The country convulsed. Shimon Peres, Rabin’s less popular partner and rival in the Labor Party, became prime minister. The following May, he lost a national election by a hair’s breadth—to Netanyahu.


I can’t say what would have happened if Rabin had lived. But my best estimation is that the assassination effectively ended the Oslo process and set Israel on a different and darker course. It was one act of violence by one person. It was also the outcome of two years of reckless speech.
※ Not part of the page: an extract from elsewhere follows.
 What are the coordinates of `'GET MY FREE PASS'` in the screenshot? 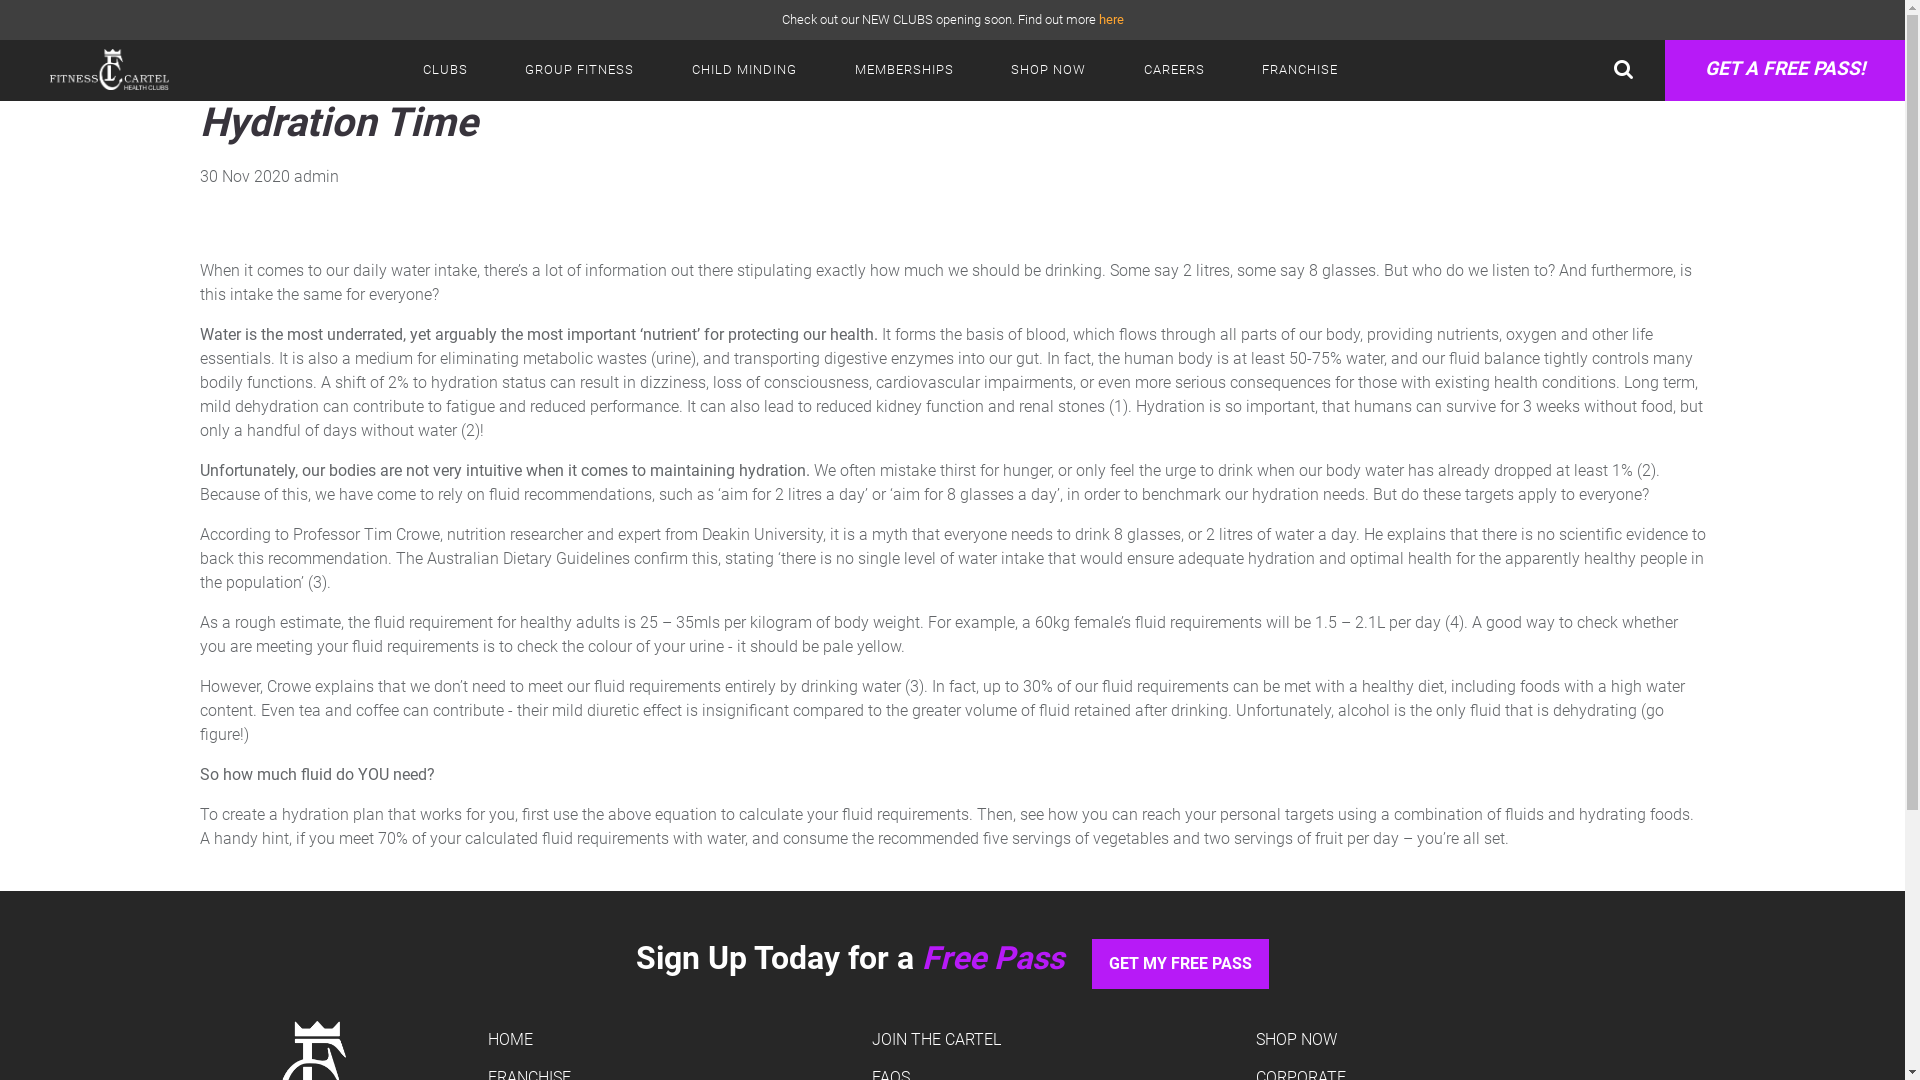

The United States’ current situation is very different. But from afar, the differences are not reassuring. It’s the nation’s leader, automatically granted perpetual media attention, who finds specious reasons to delegitimize a democratic process unless it leads to the result he wants. It’s President Donald Trump whose identity politics of the right implies a so-called real America that’s far less than the whole of the country.

It’s the president who has told the violent far-right Proud Boys to “stand by.” In the United States, unlike Israel, citizens can easily buy guns, and sales are soaring. Despite Trump’s incitement against Muslims and immigrants, the Department of Homeland Security’s own recent assessment says that “white supremacist extremists … remain the most persistent and lethal” terrorist threat.

One thing the Trump era has taught the world is that the United States is not uniquely immune to diseases that beset democracy. The International Crisis Group has just published a report on the risk of violence after the election, as it might for any country. It points at the potential triggering effect of a candidate declaring victory before the votes are counted.

The report urges “traditional and social media… not to pronounce winners prematurely” and foreign leaders to “to refrain from offering their congratulations” too quickly even if the Trump administration presses them to do so.

I am not making predictions. I am anxious. I am, as I said, suffering from political PTSD. I hope that, across the sea, words do not transmogrify into bullets. I pray that the photo of a hearse on a Texas road is not remembered as a harbinger of what would come.